There are zillions of these data brokers, operating in an unregulated wild west industry. Many of them have been rolled up into tech giants (Oracle owns more than 80 brokers), while others merely do business with ad-tech giants like Google and Meta, who are some of their best customers.
As bad as these two sectors are, they're even worse in combination – the harms data brokers (sloppy, invasive) inflict on us when they supply credit bureaux (consequential, secretive, intransigent) are far worse than the sum of the harms of each.
And now for some good news. The Consumer Finance Protection Bureau, under the leadership of Rohit Chopra, has declared war on this alliance:
https://www.techdirt.com/2023/08/16/cfpb-looks-to-restrict-the-sleazy-link-between-credit-reporting-agencies-and-data-brokers/
They've proposed new rules limiting the trade between brokers and bureaux, under the Fair Credit Reporting Act, putting strict restrictions on the transfer of information between the two:
https://www.cnn.com/2023/08/15/tech/privacy-rules-data-brokers/index.html
As Karl Bode writes for Techdirt, this is long overdue and meaningful. Remember all the handwringing and chest-thumping about Tiktok stealing Americans' data to the Chinese military? China doesn't need Tiktok to get that data – it can buy it from data-brokers. For peanuts.
The CFPB action is part of a muscular style of governance that is characteristic of the best Biden appointees, who are some of the most principled and competent in living memory. These regulators have scoured the legislation that gives them the power to act on behalf of the American people and discovered an arsenal of action they can take:
https://pluralistic.net/2022/10/18/administrative-competence/#i-know-stuff
Alas, not all the Biden appointees have the will or the skill to pull this trick off. The corporate Dems' darlings are mired in #LearnedHelplessness, convinced that they can't – or shouldn't – use their prodigious powers to step in to curb corporate power:
https://pluralistic.net/2023/01/10/the-courage-to-govern/#whos-in-charge
And it's true that privacy regulation faces stiff headwinds. Surveillance is a public-private partnership from hell. Cops and spies love to raid the surveillance industries' dossiers, treating them as an off-the-books, warrantless source of unconstitutional personal data on their targets:
https://pluralistic.net/2021/02/16/ring-ring-lapd-calling/#ring
These powerful state actors reliably intervene to hamstring attempts at privacy law, defending the massive profits raked in by data brokers and credit bureaux. These profits, meanwhile, can be mobilized as lobbying dollars that work lawmakers and regulators from the private sector side. Caught in the squeeze between powerful government actors (the true "Deep State") and a cartel of filthy rich private spies, lawmakers and regulators are frozen in place.

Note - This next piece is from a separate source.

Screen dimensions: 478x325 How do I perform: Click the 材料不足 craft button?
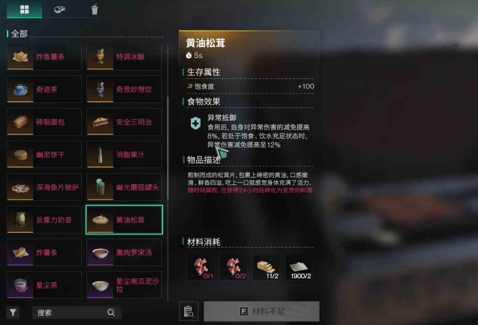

Or, at least, they were. The CFPB's discovery that it had the power all along to curb commercial surveillance follows on from the FTC's similar realization last summer:
https://pluralistic.net/2022/08/12/regulatory-uncapture/#conscious-uncoupling
I don't want to pretend that all privacy questions can be resolved with simple, bright-line rules. It's not clear who "owns" many classes of private data – does your mother own the fact that she gave birth to you, or do you? What if you disagree about such a disclosure – say, if you want to identify your mother as an abusive parent and she objects?
But there are so many stupid-simple privacy questions. Credit bureaux and data-brokers don't inhabit any kind of grey area. They simply should not exist. Getting rid of them is a project of years, but it starts with hacking away at their sources of profits, stripping them of defenses so we can finally annihilate them.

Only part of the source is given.